In the minister’s case, it’s vital and admirable that she’s taking important measures like instituting a national food policy. That, she says, will help ensure all Canadians have access to a sufficient amount of safe, nutritious, and culturally diverse food.
“Making the food system more transparent to consumers… will strengthen and build public confidence and instill pride in our Canadian agriculture and food sector,” she says.
It’s a measure that must happen daily. Food Day Canada serves as a reminder of that imperative.
Agriculture is under the gun. The forces of nature and politics are pushing farmers to the limit. This spring was a disastrous for crop farmers in Ontario – it was so wet they couldn’t get onto their fields to plant when they needed to.

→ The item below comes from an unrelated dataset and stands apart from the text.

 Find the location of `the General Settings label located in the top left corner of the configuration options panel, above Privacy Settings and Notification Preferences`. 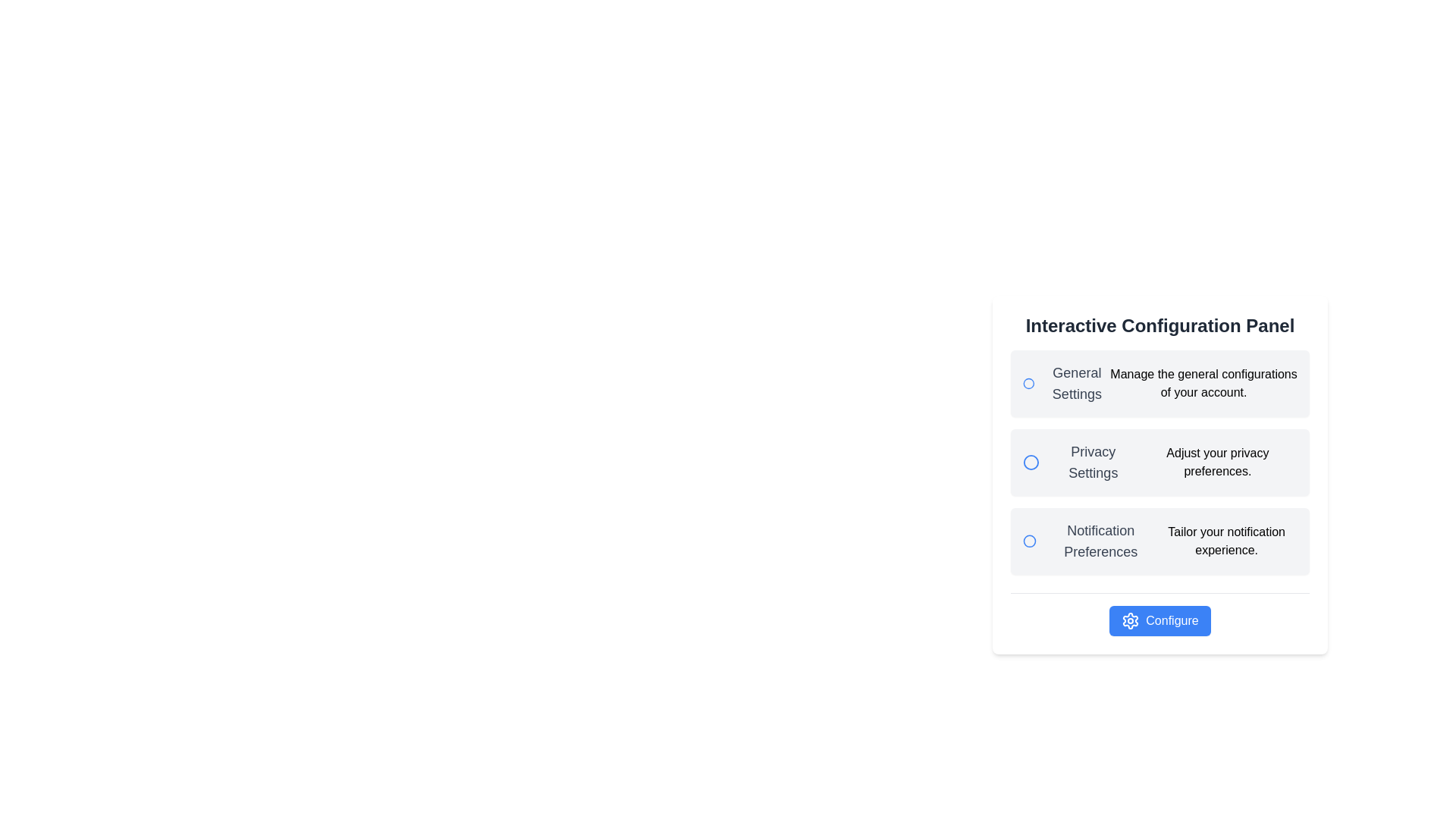

the General Settings label located in the top left corner of the configuration options panel, above Privacy Settings and Notification Preferences is located at coordinates (1065, 382).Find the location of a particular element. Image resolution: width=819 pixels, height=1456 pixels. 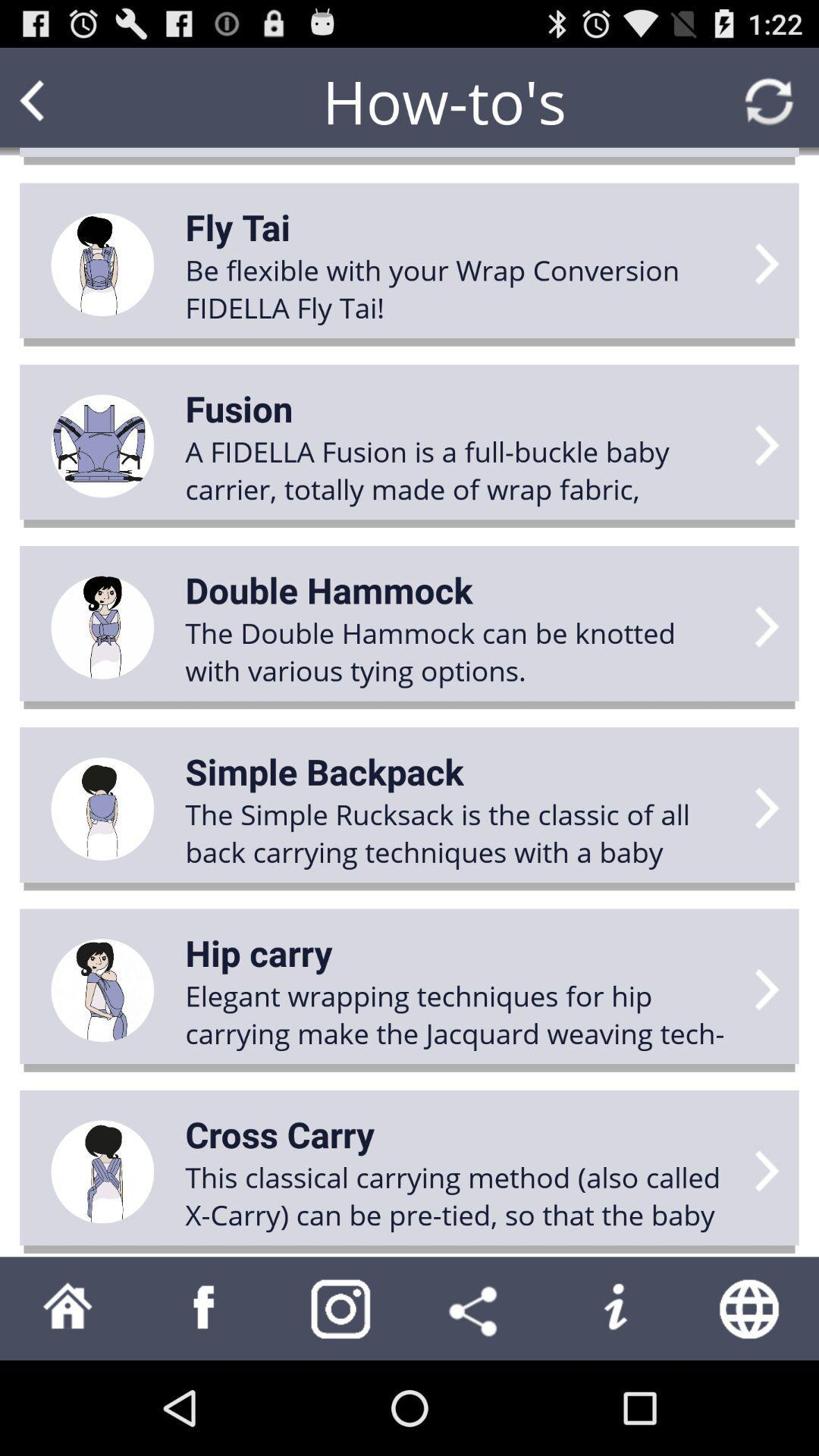

hip carry app is located at coordinates (258, 952).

Many crops were planted late, and without a near-perfect, extended end to the growing season, they could be in more trouble.
Then there are the unanticipated trade wars with the US and sanctions farmers face from China. They both are among our most treasured export destinations, but our relationship with them has deteriorated since Donald Trump became president – and ironically, since we followed international law and helped our American neighbours by arresting Chinese business executive Meng Wanzhou, who was wanted in the US.
For their part, pork producers are likewise facing trade challenges with China, as well as continual pressure from activists back home who bestow their version of the truth on confused consumers. And even those on the fence of all this wonder about agricultural science and technology, with questions like whether we have enough bees to pollinate crops and if modern farming is getting in nature’s way.
So thank goodness for Food Day Canada and its role in reminding the country about agriculture’s many contributions – and challenges it faces – every day. And thanks to Stewart and the event’s organizers for their commitment to Canada’s most important and perhaps least understood sector, agriculture.